Wherever the string "target" appears in the entries below, return the line that holds it.
[INPUT DATA]
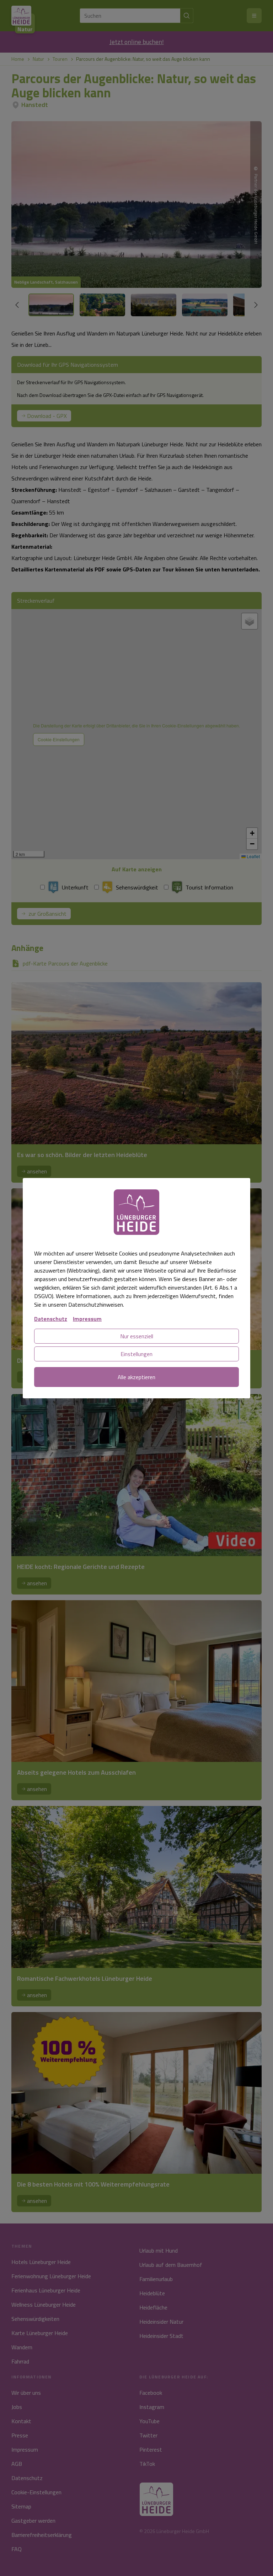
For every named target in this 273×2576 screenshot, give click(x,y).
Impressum (87, 1318)
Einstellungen (136, 1354)
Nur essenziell (136, 1336)
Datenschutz (50, 1318)
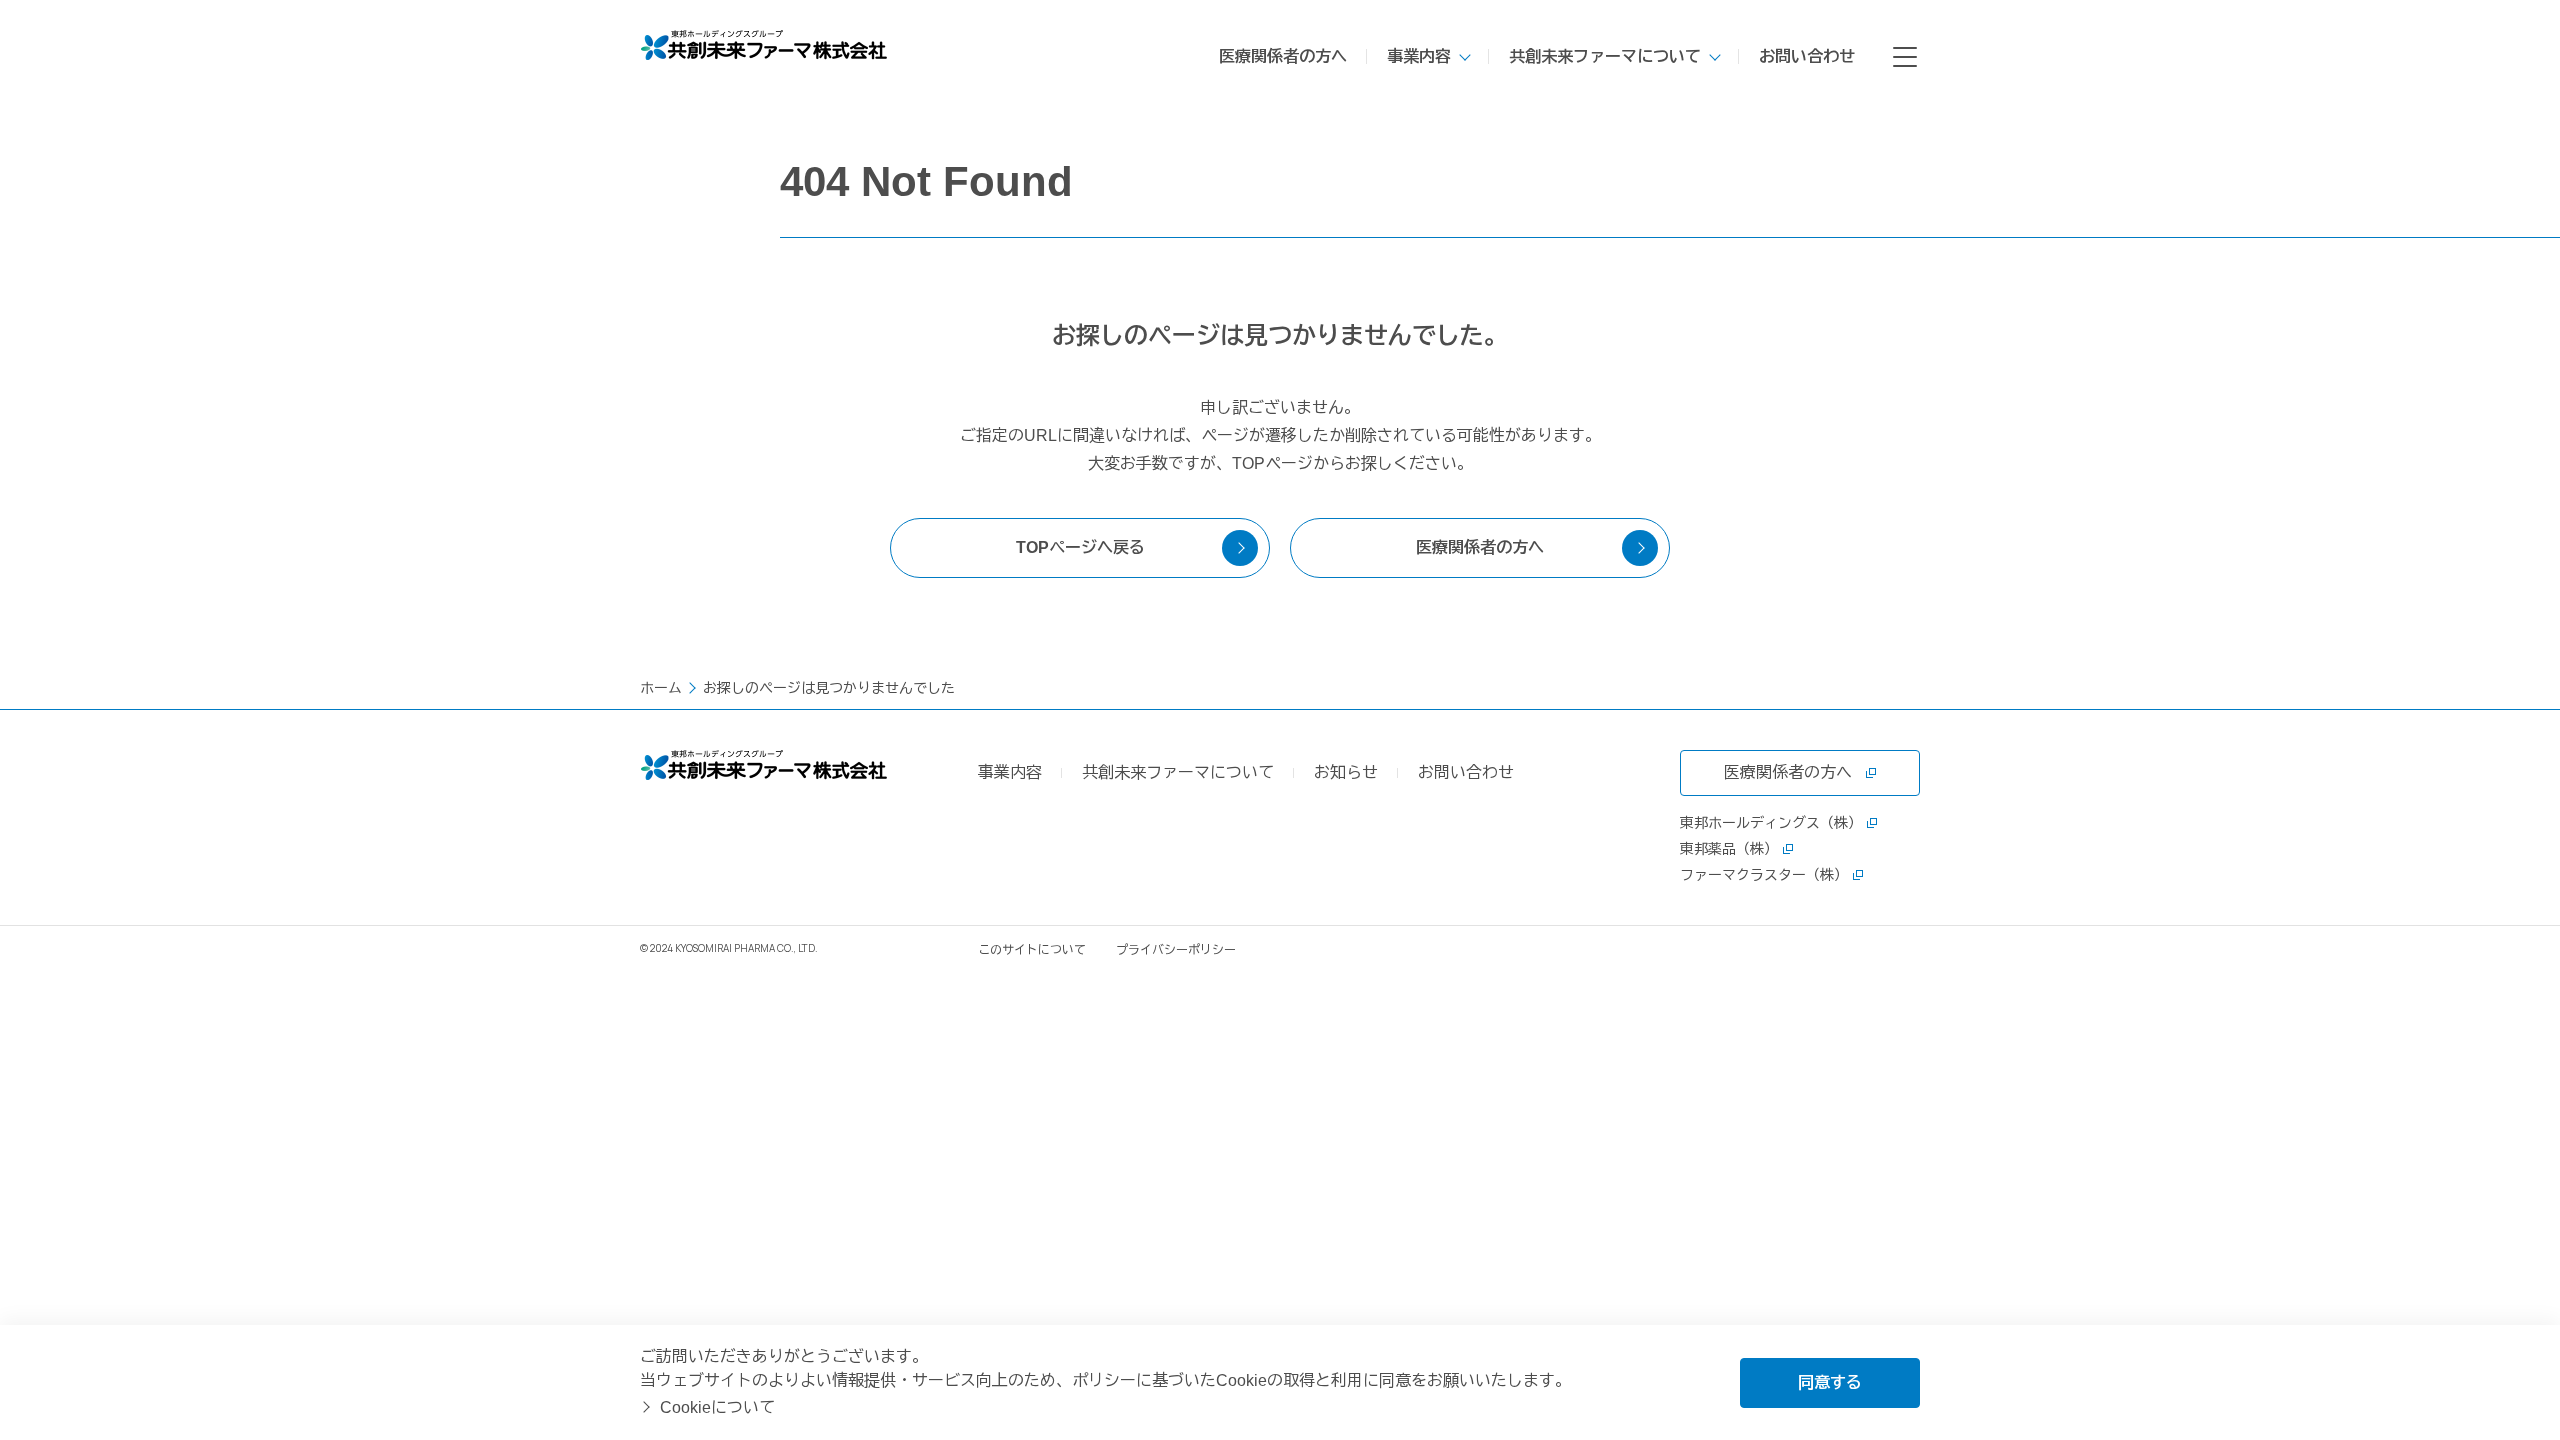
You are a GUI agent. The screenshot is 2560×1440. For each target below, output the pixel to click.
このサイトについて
[/INPUT DATA]
**WRITTEN SOLUTION**
For every named target in this 273×2576 screenshot, give click(x,y).
You are a GUI agent. The screenshot is 2560×1440. For each target below, output the pixel to click.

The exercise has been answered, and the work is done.